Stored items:
■ ■ ■ ■ ■ ■ ■

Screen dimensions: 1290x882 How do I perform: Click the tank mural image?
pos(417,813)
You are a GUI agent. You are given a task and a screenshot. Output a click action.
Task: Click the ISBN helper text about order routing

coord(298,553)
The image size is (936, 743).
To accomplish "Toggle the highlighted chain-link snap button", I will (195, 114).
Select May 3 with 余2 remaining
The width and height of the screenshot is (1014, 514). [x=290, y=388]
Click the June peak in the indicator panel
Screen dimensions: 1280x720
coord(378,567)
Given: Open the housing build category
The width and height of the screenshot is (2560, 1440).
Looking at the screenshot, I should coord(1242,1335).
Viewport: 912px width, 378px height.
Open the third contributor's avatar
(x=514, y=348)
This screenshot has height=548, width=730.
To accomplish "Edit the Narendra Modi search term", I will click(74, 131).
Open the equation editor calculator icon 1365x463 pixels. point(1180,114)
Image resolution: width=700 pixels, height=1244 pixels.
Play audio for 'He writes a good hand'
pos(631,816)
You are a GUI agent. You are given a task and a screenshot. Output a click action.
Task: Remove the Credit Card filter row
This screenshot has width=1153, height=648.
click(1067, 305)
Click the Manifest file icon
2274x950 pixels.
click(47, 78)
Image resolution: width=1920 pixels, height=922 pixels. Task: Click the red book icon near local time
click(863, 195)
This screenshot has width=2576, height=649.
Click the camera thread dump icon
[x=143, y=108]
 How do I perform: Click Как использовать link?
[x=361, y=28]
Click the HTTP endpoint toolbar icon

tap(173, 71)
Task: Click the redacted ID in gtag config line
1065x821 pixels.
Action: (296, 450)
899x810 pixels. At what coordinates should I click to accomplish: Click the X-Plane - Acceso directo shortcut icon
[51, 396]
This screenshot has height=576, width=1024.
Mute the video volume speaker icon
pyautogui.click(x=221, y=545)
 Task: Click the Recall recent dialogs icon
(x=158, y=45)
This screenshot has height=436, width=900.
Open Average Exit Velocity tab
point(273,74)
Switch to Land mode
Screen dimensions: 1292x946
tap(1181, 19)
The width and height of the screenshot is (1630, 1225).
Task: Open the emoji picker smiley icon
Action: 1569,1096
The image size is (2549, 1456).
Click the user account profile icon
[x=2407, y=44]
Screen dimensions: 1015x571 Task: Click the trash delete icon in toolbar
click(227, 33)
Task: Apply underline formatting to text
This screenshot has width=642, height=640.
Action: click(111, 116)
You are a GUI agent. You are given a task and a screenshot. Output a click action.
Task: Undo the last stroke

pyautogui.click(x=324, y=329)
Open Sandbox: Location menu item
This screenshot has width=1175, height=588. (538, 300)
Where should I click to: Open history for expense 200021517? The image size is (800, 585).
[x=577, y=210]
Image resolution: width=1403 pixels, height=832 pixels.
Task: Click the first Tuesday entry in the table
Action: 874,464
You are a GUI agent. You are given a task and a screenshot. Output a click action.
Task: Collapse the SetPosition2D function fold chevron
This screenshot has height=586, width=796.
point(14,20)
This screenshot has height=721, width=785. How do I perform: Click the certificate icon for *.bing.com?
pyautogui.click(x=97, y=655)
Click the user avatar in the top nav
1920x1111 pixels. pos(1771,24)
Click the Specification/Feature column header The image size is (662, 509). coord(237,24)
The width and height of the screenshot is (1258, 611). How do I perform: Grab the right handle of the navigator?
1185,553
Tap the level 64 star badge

■ ■ ■ ■ ■ ■ ■

**TRY IT:**
Print the records above in full, exactly.

**EXERCISE RESULT:**
Screen dimensions: 1290x882 How do I perform: Click the tank mural image?
pos(417,813)
You are a GUI agent. You are given a task and a screenshot. Output a click action.
Task: Click the ISBN helper text about order routing

coord(298,553)
The image size is (936, 743).
To accomplish "Toggle the highlighted chain-link snap button", I will (195, 114).
Select May 3 with 余2 remaining
The width and height of the screenshot is (1014, 514). [x=290, y=388]
Click the June peak in the indicator panel
Screen dimensions: 1280x720
coord(378,567)
Given: Open the housing build category
The width and height of the screenshot is (2560, 1440).
Looking at the screenshot, I should coord(1242,1335).
Viewport: 912px width, 378px height.
Open the third contributor's avatar
(x=514, y=348)
This screenshot has height=548, width=730.
To accomplish "Edit the Narendra Modi search term", I will click(74, 131).
Open the equation editor calculator icon 1365x463 pixels. point(1180,114)
Image resolution: width=700 pixels, height=1244 pixels.
Play audio for 'He writes a good hand'
pos(631,816)
You are a GUI agent. You are given a task and a screenshot. Output a click action.
Task: Remove the Credit Card filter row
This screenshot has width=1153, height=648.
click(1067, 305)
Click the Manifest file icon
2274x950 pixels.
click(47, 78)
Image resolution: width=1920 pixels, height=922 pixels. Task: Click the red book icon near local time
click(863, 195)
This screenshot has width=2576, height=649.
Click the camera thread dump icon
[x=143, y=108]
 How do I perform: Click Как использовать link?
[x=361, y=28]
Click the HTTP endpoint toolbar icon

tap(173, 71)
Task: Click the redacted ID in gtag config line
1065x821 pixels.
Action: (296, 450)
899x810 pixels. At what coordinates should I click to accomplish: Click the X-Plane - Acceso directo shortcut icon
[51, 396]
This screenshot has height=576, width=1024.
Mute the video volume speaker icon
pyautogui.click(x=221, y=545)
 Task: Click the Recall recent dialogs icon
(x=158, y=45)
This screenshot has height=436, width=900.
Open Average Exit Velocity tab
point(273,74)
Switch to Land mode
Screen dimensions: 1292x946
tap(1181, 19)
The width and height of the screenshot is (1630, 1225).
Task: Open the emoji picker smiley icon
Action: 1569,1096
The image size is (2549, 1456).
Click the user account profile icon
[x=2407, y=44]
Screen dimensions: 1015x571 Task: Click the trash delete icon in toolbar
click(227, 33)
Task: Apply underline formatting to text
This screenshot has width=642, height=640.
Action: click(111, 116)
You are a GUI agent. You are given a task and a screenshot. Output a click action.
Task: Undo the last stroke

pyautogui.click(x=324, y=329)
Open Sandbox: Location menu item
This screenshot has width=1175, height=588. (538, 300)
Where should I click to: Open history for expense 200021517? The image size is (800, 585).
[x=577, y=210]
Image resolution: width=1403 pixels, height=832 pixels.
Task: Click the first Tuesday entry in the table
Action: 874,464
You are a GUI agent. You are given a task and a screenshot. Output a click action.
Task: Collapse the SetPosition2D function fold chevron
This screenshot has height=586, width=796.
point(14,20)
This screenshot has height=721, width=785. How do I perform: Click the certificate icon for *.bing.com?
pyautogui.click(x=97, y=655)
Click the user avatar in the top nav
1920x1111 pixels. pos(1771,24)
Click the Specification/Feature column header The image size is (662, 509). coord(237,24)
The width and height of the screenshot is (1258, 611). How do I perform: Grab the right handle of the navigator?
1185,553
Tap the level 64 star badge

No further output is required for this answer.